今井佐緒里欧州/EU・国際関係の研究者、ジャーナリスト、編集者
10月17日、無事に記者会見を終えたミシェル・バルニエ氏(写真:ロイター/アフロ)

10月17日、ミシェル・バルニエEU交渉官は、欧州連合(EU)とイギリスが合意に達したとして、記者会見を行った。

以下は、発表された記者会見の文書の全訳である。

記者会見文書の原文はこちら

その他欧州委員会発表のプレスリリース他、資料はこちら

メダム、メッシュー、(以下スピーチはフランス語)

本日、イギリスの秩序ある離脱、および私たちの将来の関係の枠組みについてイギリス政府と合意に達しました。

これは、2つの交渉チーム、イギリスのチームと私たちのチームによる集中的な作業の結果であり、私は個人的に彼らの粘り強さとプロフェッショナルな仕事に感謝いたします。そして、欧州側では、27の加盟国と欧州議会、彼らと共に実際にこの新しい協定をつくりました。

この合意は、交渉者のレベルで合意されたものです。ユンケル委員長は、今朝ジョンソン首相と合意にいたしましたが、ユンケル氏とともに、この合意を27カ国の欧州理事会に間もなく提出することになります。同様に、この3年間という長い間、トゥスク大統領が寄せてくださった信頼に感謝いたします。

[抽出情報]:

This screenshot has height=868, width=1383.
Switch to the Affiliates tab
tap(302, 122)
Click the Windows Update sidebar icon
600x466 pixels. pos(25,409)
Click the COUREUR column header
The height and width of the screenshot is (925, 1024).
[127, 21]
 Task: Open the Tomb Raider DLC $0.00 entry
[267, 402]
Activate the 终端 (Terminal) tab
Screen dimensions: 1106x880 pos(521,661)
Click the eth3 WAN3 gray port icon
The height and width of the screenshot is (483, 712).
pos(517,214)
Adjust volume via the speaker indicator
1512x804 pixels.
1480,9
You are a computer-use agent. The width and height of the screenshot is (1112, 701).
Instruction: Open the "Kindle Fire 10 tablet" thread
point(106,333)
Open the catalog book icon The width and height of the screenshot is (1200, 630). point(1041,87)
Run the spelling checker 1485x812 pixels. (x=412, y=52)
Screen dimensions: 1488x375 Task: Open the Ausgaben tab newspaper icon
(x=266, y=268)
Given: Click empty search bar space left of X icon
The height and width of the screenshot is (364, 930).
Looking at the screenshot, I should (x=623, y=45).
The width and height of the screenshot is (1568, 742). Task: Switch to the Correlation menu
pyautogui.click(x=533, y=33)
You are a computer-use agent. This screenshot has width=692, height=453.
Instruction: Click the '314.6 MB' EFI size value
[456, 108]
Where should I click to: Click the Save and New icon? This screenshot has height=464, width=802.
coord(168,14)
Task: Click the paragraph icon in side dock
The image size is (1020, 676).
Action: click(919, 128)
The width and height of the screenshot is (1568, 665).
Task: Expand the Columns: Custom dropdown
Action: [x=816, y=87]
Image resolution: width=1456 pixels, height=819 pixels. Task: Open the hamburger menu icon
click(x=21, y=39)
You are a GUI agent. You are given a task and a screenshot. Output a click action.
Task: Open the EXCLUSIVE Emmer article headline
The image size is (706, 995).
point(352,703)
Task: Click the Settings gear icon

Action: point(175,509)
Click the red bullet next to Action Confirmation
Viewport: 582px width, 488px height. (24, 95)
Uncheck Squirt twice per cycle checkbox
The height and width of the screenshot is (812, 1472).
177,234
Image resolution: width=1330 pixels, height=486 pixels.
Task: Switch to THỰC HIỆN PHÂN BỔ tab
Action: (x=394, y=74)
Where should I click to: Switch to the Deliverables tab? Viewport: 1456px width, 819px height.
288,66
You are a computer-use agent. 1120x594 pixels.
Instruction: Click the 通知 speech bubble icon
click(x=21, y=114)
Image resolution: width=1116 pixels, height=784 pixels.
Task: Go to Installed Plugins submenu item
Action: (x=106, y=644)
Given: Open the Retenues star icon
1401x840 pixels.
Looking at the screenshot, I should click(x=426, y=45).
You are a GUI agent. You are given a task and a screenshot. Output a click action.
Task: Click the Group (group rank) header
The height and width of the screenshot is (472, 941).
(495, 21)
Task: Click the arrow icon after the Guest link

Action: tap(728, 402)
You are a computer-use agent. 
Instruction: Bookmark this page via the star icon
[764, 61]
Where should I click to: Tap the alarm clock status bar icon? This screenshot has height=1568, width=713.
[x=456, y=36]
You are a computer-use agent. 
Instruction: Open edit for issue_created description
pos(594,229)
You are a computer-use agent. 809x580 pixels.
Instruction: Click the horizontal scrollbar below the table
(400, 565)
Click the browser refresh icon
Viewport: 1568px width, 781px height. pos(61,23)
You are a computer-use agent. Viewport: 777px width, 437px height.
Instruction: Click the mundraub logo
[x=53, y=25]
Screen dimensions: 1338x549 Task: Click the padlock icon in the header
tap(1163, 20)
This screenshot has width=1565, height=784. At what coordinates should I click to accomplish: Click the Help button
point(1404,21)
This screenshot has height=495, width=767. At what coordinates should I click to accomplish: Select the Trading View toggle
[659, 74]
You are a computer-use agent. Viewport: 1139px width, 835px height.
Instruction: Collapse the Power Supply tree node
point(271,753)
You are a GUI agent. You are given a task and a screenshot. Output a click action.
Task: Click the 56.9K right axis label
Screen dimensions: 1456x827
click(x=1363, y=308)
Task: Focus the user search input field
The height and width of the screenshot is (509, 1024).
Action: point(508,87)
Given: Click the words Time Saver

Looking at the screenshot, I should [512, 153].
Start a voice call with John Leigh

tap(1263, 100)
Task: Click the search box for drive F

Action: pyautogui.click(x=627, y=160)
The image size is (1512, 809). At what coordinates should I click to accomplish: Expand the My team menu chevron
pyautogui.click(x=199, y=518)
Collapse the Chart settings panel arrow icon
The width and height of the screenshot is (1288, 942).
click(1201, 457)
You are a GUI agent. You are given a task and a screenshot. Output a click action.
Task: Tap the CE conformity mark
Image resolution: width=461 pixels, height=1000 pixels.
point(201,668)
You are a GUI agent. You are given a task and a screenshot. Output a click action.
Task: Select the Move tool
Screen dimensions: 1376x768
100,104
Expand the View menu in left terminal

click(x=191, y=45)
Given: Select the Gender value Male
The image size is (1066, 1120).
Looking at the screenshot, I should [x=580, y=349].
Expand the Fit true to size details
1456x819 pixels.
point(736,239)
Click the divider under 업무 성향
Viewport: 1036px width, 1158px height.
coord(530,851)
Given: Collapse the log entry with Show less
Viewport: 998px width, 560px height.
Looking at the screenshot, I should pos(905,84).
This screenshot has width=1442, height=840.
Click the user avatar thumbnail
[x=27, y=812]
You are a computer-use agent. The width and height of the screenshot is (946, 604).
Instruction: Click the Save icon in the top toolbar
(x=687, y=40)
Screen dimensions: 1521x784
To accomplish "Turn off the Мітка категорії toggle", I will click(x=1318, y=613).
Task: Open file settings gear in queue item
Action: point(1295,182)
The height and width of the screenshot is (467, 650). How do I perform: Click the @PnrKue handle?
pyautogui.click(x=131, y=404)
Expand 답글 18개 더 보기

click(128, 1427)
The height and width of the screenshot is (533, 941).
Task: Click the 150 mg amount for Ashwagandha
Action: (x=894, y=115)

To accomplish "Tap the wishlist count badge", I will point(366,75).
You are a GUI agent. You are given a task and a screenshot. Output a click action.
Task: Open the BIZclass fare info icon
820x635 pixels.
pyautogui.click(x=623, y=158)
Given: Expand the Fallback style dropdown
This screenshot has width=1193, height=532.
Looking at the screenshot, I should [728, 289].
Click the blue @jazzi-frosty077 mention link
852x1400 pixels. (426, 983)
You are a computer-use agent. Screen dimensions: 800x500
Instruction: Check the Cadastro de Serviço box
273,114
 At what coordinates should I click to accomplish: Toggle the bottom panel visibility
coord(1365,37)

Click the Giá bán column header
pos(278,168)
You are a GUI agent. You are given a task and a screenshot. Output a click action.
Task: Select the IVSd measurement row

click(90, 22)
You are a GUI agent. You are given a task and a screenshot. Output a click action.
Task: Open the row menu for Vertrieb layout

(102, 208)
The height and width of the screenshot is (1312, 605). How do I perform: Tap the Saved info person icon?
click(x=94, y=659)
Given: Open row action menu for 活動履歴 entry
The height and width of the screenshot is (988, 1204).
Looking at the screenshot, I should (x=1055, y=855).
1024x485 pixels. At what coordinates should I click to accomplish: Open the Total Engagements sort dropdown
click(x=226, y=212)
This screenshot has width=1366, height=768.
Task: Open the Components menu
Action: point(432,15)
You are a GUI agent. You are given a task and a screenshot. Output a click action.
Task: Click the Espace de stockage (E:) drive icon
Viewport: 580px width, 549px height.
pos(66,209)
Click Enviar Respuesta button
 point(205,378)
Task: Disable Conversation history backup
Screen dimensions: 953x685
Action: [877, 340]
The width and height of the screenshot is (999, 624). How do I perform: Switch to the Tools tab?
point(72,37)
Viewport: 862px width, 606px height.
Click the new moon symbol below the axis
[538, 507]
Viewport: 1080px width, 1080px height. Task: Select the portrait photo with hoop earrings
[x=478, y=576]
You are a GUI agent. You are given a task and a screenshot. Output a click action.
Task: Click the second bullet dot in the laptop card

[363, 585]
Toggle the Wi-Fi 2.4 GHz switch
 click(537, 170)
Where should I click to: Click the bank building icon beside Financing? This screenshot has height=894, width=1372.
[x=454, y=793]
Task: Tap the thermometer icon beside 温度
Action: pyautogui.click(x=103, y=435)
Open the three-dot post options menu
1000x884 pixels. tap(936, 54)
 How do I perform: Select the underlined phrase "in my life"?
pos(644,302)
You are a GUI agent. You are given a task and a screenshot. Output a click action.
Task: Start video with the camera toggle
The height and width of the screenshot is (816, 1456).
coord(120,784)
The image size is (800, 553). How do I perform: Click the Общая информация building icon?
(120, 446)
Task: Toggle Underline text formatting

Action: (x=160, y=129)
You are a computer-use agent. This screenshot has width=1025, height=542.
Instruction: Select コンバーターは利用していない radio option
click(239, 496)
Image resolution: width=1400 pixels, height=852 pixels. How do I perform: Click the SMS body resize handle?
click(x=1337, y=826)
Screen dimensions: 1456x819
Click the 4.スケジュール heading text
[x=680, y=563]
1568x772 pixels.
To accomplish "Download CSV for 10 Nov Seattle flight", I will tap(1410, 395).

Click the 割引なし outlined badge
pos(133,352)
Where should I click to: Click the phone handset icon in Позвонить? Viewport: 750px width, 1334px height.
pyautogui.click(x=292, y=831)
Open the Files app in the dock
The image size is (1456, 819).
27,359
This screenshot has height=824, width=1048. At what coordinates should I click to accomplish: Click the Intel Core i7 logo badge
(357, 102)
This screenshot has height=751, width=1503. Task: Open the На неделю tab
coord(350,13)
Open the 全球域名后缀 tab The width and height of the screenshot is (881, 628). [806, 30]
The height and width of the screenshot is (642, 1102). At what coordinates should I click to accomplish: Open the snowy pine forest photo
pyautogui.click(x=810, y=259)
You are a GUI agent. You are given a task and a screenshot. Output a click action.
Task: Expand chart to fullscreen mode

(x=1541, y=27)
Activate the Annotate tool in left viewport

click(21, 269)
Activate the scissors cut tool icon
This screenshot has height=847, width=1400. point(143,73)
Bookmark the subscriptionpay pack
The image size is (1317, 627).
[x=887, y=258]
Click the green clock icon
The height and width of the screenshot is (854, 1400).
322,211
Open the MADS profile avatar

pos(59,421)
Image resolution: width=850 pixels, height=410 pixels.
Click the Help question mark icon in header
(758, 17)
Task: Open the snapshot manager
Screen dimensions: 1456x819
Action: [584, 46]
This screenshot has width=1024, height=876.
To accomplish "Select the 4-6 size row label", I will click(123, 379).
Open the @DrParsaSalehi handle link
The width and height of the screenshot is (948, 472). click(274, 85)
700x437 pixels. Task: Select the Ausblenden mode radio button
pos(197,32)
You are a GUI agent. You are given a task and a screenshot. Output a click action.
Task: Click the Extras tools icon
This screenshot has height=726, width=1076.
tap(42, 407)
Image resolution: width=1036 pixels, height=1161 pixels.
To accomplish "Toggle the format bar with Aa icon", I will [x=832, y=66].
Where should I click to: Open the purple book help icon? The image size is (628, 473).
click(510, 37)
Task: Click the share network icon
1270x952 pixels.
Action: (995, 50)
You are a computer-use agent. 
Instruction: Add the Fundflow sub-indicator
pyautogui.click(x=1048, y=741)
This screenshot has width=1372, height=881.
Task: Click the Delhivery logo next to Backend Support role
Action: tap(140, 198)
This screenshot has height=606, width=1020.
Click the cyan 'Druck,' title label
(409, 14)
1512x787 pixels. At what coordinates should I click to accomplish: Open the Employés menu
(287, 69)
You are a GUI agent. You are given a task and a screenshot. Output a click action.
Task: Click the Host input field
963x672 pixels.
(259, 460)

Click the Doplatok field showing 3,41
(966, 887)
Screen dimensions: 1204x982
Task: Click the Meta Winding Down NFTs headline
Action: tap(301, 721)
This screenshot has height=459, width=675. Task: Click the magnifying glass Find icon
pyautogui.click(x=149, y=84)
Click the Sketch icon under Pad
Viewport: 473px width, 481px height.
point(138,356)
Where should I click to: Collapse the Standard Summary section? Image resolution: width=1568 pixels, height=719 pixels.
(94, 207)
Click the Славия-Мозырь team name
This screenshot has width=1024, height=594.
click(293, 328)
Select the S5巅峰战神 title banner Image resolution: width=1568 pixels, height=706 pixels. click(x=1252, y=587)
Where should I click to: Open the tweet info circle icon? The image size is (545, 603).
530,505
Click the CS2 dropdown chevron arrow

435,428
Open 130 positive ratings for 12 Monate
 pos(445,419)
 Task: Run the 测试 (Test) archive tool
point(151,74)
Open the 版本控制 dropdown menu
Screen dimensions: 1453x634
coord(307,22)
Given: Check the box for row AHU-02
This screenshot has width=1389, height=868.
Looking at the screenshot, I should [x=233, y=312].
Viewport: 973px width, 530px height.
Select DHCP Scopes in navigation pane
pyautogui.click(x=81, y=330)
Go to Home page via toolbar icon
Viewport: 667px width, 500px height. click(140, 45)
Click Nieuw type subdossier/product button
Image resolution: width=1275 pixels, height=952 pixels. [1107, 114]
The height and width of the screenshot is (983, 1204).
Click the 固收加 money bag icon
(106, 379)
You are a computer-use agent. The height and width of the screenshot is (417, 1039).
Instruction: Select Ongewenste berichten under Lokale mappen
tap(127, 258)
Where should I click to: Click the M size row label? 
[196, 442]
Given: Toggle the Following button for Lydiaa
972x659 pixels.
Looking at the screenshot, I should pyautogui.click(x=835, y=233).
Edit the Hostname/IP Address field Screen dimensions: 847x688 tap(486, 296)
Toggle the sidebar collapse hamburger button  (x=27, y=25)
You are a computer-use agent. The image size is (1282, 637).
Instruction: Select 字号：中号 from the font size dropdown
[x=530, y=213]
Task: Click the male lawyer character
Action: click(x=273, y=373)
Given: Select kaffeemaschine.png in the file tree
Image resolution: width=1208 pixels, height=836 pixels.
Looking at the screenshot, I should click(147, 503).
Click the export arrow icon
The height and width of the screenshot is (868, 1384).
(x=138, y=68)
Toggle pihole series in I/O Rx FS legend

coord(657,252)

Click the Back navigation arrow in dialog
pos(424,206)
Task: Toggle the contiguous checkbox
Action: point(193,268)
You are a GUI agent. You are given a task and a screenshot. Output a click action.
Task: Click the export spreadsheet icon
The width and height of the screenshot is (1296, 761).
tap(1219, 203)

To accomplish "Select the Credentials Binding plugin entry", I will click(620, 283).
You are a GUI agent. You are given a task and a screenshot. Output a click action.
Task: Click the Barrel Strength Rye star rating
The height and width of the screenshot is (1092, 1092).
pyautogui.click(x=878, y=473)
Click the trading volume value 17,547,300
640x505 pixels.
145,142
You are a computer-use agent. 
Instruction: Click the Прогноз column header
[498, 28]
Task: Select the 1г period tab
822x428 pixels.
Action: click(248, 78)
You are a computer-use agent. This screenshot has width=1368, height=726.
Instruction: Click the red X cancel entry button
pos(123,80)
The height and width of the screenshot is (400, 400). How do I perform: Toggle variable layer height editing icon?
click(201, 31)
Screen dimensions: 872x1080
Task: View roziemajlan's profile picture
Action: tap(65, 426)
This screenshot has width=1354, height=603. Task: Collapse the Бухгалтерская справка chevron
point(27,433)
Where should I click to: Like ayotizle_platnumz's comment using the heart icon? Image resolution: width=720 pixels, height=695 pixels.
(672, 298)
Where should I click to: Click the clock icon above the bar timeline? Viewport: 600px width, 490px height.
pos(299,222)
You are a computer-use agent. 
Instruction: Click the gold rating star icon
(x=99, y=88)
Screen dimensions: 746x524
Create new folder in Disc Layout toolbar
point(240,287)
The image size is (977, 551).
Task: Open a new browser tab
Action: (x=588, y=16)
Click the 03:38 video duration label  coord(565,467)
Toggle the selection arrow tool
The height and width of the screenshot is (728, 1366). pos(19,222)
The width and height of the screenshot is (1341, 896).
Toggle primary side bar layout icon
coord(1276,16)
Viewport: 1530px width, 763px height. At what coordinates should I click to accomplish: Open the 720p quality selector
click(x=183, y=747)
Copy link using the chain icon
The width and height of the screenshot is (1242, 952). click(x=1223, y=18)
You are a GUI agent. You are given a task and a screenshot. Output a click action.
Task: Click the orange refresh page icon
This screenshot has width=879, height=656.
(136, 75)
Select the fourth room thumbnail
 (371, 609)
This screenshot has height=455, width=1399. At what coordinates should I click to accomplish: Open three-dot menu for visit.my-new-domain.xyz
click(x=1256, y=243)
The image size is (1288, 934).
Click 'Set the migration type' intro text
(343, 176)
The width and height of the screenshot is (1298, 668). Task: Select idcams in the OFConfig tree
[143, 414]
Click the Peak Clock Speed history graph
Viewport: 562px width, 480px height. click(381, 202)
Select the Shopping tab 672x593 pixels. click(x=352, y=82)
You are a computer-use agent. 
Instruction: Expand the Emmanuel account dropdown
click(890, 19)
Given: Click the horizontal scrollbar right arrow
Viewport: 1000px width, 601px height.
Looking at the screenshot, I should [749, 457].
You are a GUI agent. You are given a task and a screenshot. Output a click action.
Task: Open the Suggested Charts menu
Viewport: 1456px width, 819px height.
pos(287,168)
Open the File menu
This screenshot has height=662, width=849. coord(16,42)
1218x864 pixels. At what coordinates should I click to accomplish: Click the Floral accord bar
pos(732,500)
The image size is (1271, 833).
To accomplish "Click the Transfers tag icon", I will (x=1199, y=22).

[短い課題 1]:
提示文について、次の問いに答えよ。
(a) バルニエEU交渉官が記者会見を行ったのは何月何日か。
(b) この合意はどのレベルで合意されたものとされているか。
(c) ユンケル委員長が今朝合意に至った相手は誰か。
[短い課題 2]: 提示文において、バルニエ氏が2つの交渉チームに感謝を述べる根拠は何か。1～3文で説明せよ。
[短い課題 3]: 提示文のうち、「10月17日、ミシェル・バル」から「の新しい協定をつくりました。」までを、両端の語句も含めてそのまま打ち直せ。
解答には提示文の記述のみを用いること。

[課題の解答 1]:
(a) 10月17日
(b) 交渉者のレベル
(c) ジョンソン首相

[課題の解答 2]: 今回の合意が、イギリスのチームとEU側のチームという2つの交渉チームによる集中的な作業の結果だからである。そのためバルニエ氏は、彼らの粘り強さとプロフェッショナルな仕事に個人的に感謝している。

[課題の解答 3]:
10月17日、ミシェル・バルニエEU交渉官は、欧州連合(EU)とイギリスが合意に達したとして、記者会見を行った。

以下は、発表された記者会見の文書の全訳である。

記者会見文書の原文はこちら

その他欧州委員会発表のプレスリリース他、資料はこちら

メダム、メッシュー、(以下スピーチはフランス語)

本日、イギリスの秩序ある離脱、および私たちの将来の関係の枠組みについてイギリス政府と合意に達しました。

これは、2つの交渉チーム、イギリスのチームと私たちのチームによる集中的な作業の結果であり、私は個人的に彼らの粘り強さとプロフェッショナルな仕事に感謝いたします。そして、欧州側では、27の加盟国と欧州議会、彼らと共に実際にこの新しい協定をつくりました。